Nugent concluded his diatribe by alluding to "Patriots" and "Bravehearts," both allusions I found insightful for a couple of reasons. Not only are they films made and/or starring Mel Gibson (whose alleged ethnic diatribes we don't need to go into), but these are films based on wars that have nothing to do with the United States as we know it. The former alludes to the Revolutionary War which (to bring Nugent up to date) pitted the United States against Britain. Not unlike Nugent's egregious rhetoric, the film was sullied by historical inaccuracies, the most notable one being the triumph of Gibson's troops over the British when, in fact, we lost. The allusion to Braveheart is even more absurd in that it dealt with the 14th-century battles between the Scots and the British. These were colonial wars and insurrections, only one of which has anything to do with the United States, but perhaps Nugent has lost sight of that. What's most interesting is that Nugent is clear about who the "patriots" are and who the "enemy" is. In a way, it would seem that he's really in favor of another Civil War in which slavery isn't the issue, just a disagreement over public policy. Failing a new Civil War (in which Nugent wouldn't fight in either), he issues his charges to decapitate those politicians with whom he disagrees. "We need to ride into that battlefield and chop their heads off in November. Any questions?" Recalling Eldridge Cleaver's words, "If you're not part of the solution, then you're part of the problem." Not only is Nugent part of the problem, but his facile rhetoric doesn't solve any issue, but merely attempts to divide.
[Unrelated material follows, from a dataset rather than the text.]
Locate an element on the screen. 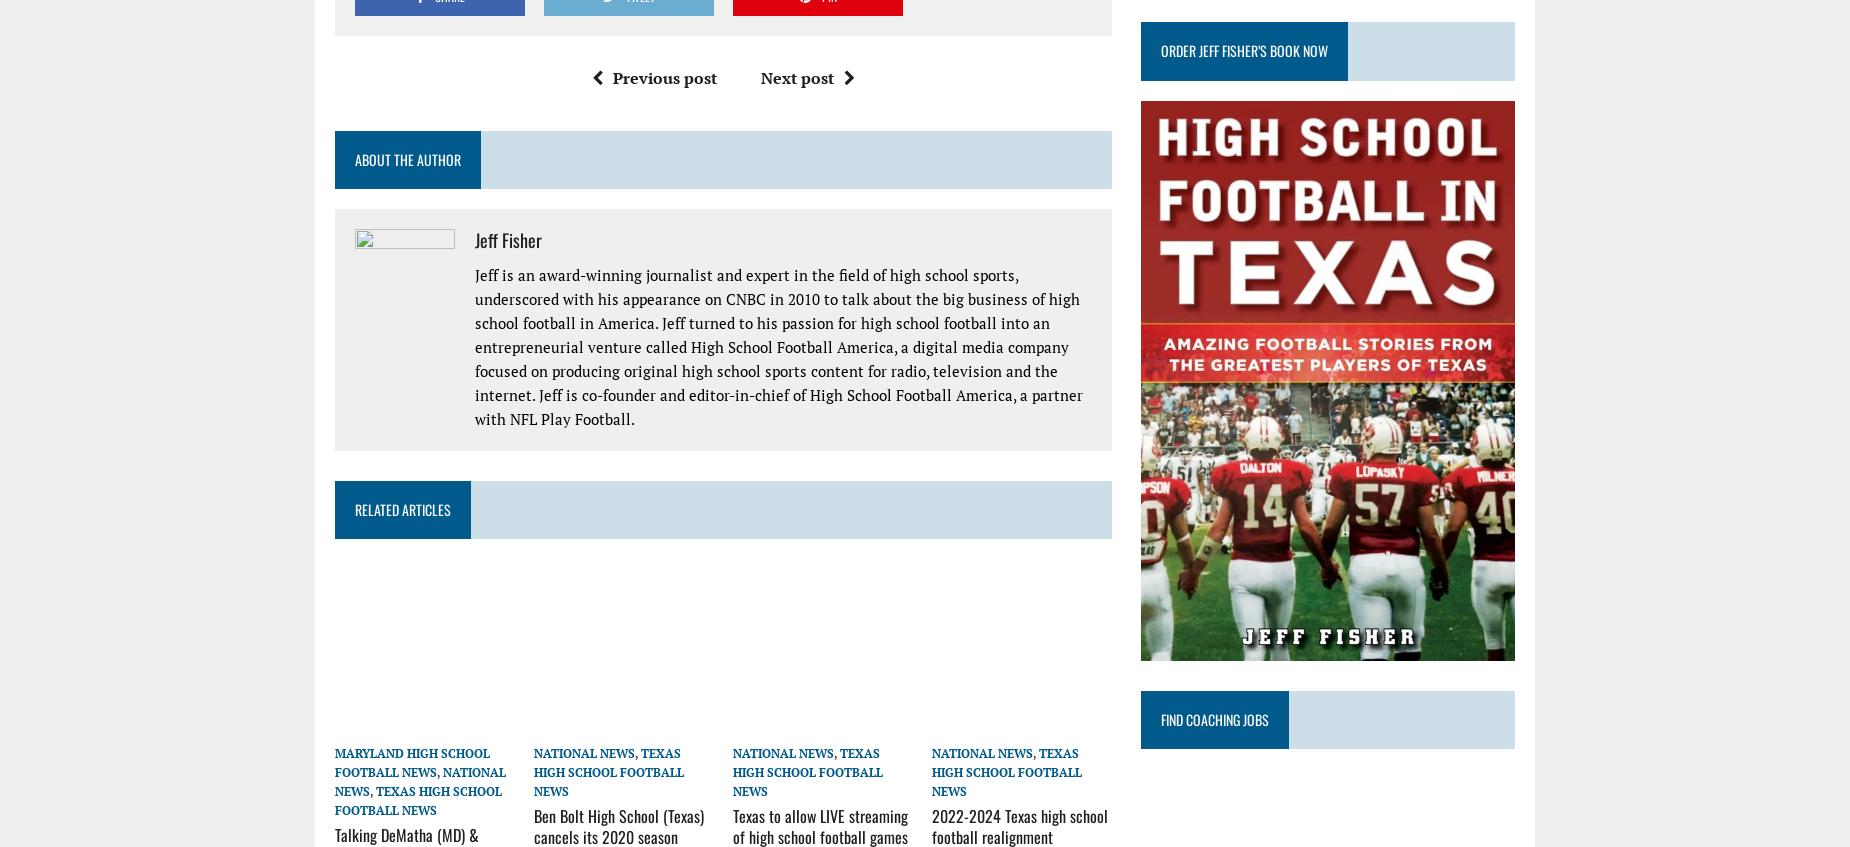  'Find Coaching Jobs' is located at coordinates (1214, 718).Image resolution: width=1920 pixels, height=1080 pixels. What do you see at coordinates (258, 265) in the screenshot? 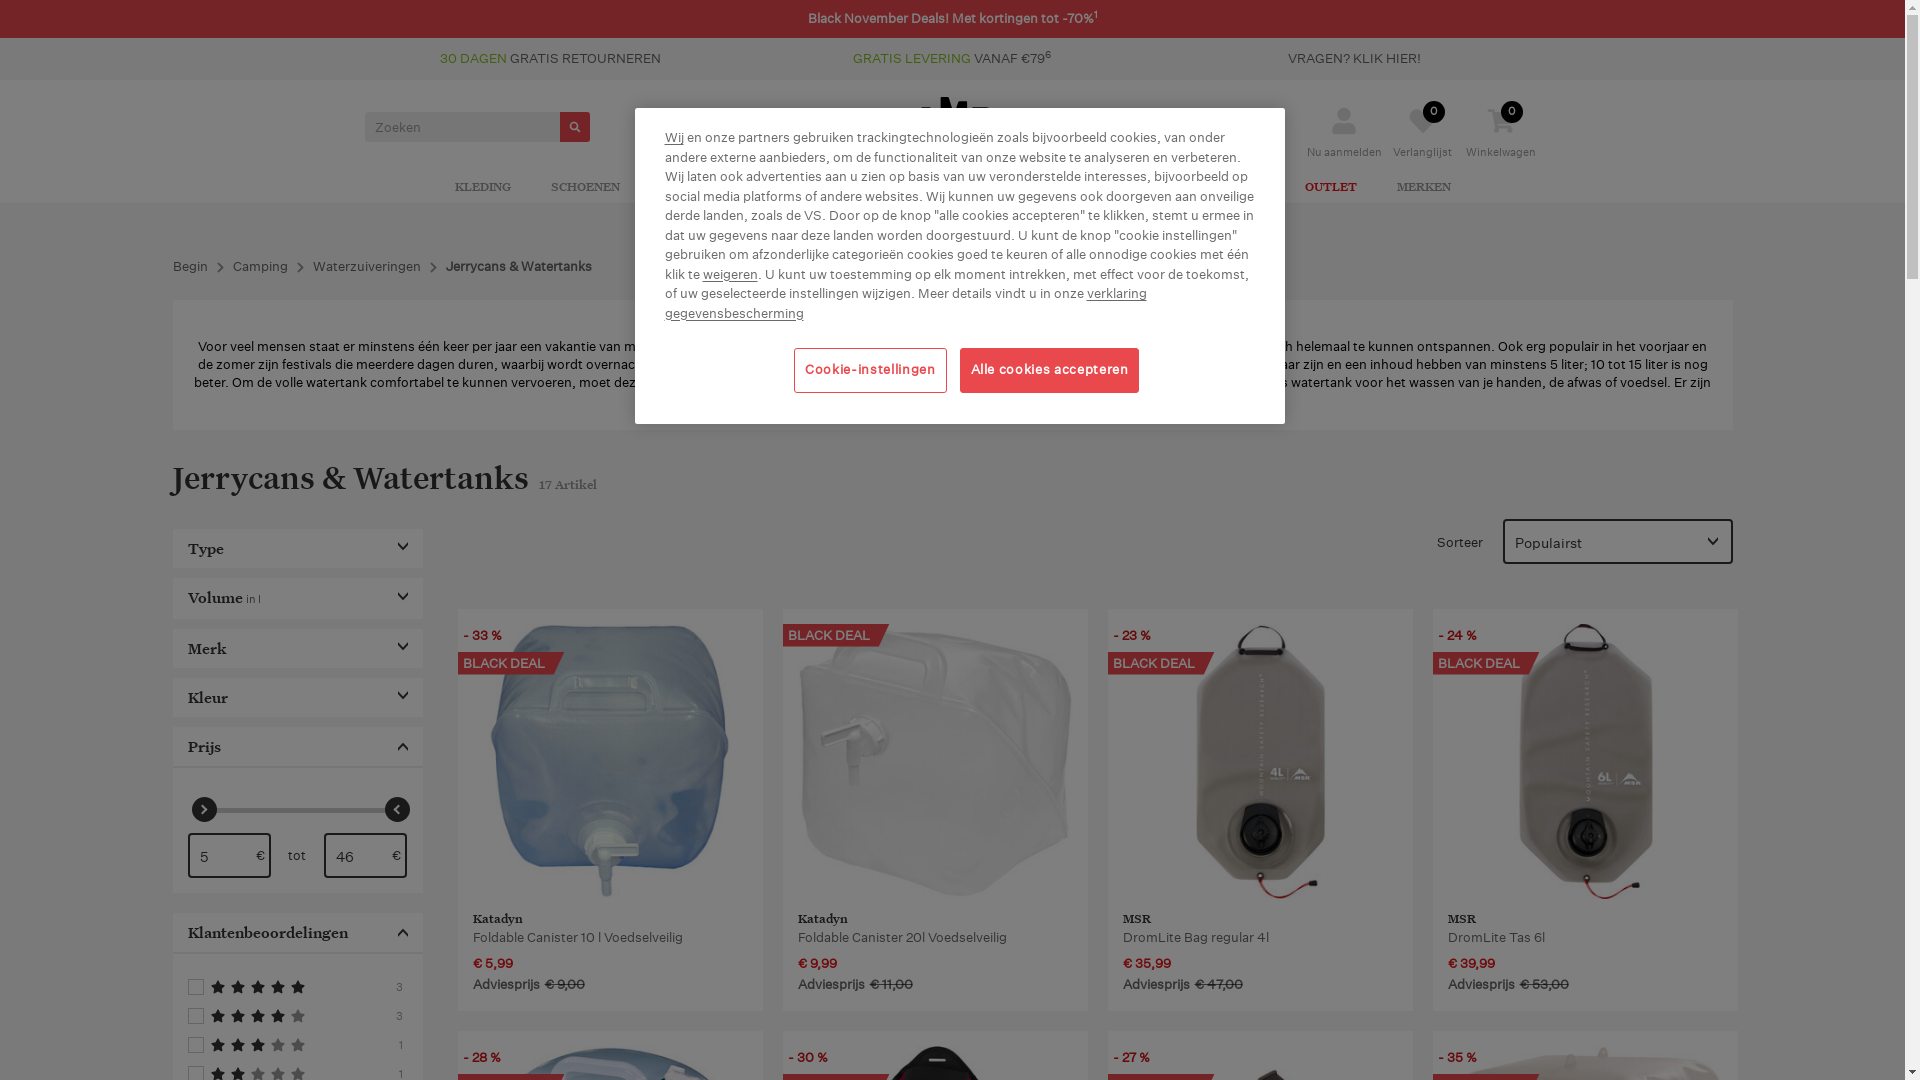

Of course, we know that Nugent's rhetoric is merely hypocritical as evinced by his post-Secret Service agent meeting in which he said, "[It was a] good, solid, professional meeting concluding that I have never made any threats of violence towards anyone. The meeting could not have gone better. I thanked them for their service, we shook hands and went about our business. God bless the good federal agents wherever they may be." This statement from the same guy who wants Federal things like the FBI, the FDA, the FAA ad astra out of his life. He does tend to remind one of the bully on the playground who, when he meets someone tougher, suddenly cowers. But, clearly, his "patriotic" sentiments aren't isolated and his thoughts, deeply ignorant as they may, be reflect an enormous constituency that is not necessarily keen on democracy.